Le soleil va porter le jour à d'autres mondes ; Dans l'horizon désert Phébé monte sans bruit, Et jette, en pénétrant les ténèbres profondes, Un voile transparent sur le front de la nuit.
Voyez du haut des monts ses clartés ondoyantes Comme un fleuve de flamme inonder les coteaux, Dormir dans les vallons, ou glisser sur les pentes, Ou rejaillir au loin du sein brillant des eaux.
La douteuse lueur, dans l'ombre répandue, Teint d'un jour azuré la pâle obscurité, Et fait nager au loin dans la vague étendue Les horizons baignés par sa molle clarté !
L'Océan amoureux de ces rives tranquilles Calme, en baisant leurs pieds, ses orageux transports, Et pressant dans ses bras ces golfes et ces îles, De son humide haleine en rafraîchit les bords.
Du flot qui tour à tour s'avance et se retire L'oeil aime à suivre au loin le flexible contour : On dirait un amant qui presse en son délire La vierge qui résiste, et cède tour à tour !
Doux comme le soupir de l'enfant qui sommeille, Un son vague et plaintif se répand dans les airs : Est-ce un écho du ciel qui charme notre oreille ? Est-ce un soupir d'amour de la terre et des mers ?
Il s'élève, il retombe, il renaît, il expire, Comme un coeur oppressé d'un poids de volupté, Il semble qu'en ces nuits la nature respire, Et se plaint comme nous de sa félicité !
Mortel, ouvre ton âme à ces torrents de vie ! Reçois par tous les sens les charmes de la nuit, A t'enivrer d'amour son ombre te convie ; Son astre dans le ciel se lève, et te conduit.
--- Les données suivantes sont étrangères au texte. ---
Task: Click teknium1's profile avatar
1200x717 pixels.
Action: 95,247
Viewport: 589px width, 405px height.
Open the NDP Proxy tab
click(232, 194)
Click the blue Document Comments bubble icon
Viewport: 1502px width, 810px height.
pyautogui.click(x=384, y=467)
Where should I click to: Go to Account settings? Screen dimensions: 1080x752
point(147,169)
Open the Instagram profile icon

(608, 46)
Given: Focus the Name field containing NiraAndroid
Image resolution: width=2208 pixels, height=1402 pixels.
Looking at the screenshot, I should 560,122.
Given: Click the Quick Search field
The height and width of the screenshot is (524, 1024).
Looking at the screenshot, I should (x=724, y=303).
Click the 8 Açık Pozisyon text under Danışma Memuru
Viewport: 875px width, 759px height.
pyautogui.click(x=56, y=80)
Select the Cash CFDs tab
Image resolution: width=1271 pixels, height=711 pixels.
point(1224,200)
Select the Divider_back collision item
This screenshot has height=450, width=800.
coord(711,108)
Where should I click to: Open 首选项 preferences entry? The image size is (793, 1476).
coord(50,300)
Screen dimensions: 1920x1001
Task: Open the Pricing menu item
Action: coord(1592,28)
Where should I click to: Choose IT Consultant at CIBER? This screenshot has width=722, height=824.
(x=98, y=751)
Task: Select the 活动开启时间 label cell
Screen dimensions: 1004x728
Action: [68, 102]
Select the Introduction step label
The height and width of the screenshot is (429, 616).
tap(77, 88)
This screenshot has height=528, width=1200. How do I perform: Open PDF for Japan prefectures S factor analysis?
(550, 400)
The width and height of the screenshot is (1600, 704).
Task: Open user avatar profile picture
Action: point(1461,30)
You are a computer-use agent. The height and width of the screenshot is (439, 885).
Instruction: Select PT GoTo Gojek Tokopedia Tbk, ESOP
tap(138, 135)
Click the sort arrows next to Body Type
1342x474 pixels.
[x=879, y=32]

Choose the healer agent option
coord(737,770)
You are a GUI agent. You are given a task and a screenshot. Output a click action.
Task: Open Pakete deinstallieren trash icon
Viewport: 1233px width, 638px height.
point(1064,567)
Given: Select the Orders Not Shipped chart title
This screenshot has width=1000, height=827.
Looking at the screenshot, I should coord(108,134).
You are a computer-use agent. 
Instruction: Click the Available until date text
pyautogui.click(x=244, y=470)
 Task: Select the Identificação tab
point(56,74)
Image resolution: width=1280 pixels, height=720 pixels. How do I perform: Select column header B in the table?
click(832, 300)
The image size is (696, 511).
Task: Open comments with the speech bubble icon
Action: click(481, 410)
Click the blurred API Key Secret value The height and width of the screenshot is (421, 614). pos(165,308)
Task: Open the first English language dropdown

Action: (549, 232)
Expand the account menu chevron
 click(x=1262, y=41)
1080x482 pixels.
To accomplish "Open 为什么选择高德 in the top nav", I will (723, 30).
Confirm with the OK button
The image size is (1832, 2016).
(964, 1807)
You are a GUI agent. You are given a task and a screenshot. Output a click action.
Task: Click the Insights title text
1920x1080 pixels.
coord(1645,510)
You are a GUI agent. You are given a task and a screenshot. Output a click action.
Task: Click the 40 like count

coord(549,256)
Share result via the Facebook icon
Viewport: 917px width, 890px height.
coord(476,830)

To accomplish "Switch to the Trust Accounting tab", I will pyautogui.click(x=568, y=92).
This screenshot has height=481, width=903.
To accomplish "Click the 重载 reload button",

Vois-tu ce feu lointain trembler sur la colline ? Par la main de l'Amour c'est un phare allumé ; Là, comme un lis penché, l'amante qui s'incline Prête une oreille avide aux pas du bien-aimé !
La vierge, dans le songe où son âme s'égare, Soulève un oeil d'azur qui réfléchit les cieux, Et ses doigts au hasard errant sur sa guitare Jettent aux vents du soir des sons mystérieux !
" Viens ! l'amoureux silence occupe au loin l'espace ; Viens du soir près de moi respirer la fraîcheur ! C'est l'heure; à peine au loin la voile qui s'efface Blanchit en ramenant le paisible pêcheur !
" Depuis l'heure où ta barque a fui loin de la rive, J'ai suivi tout le jour ta voile sur les mers, Ainsi que de son nid la colombe craintive Suit l'aile du ramier qui blanchit dans les airs !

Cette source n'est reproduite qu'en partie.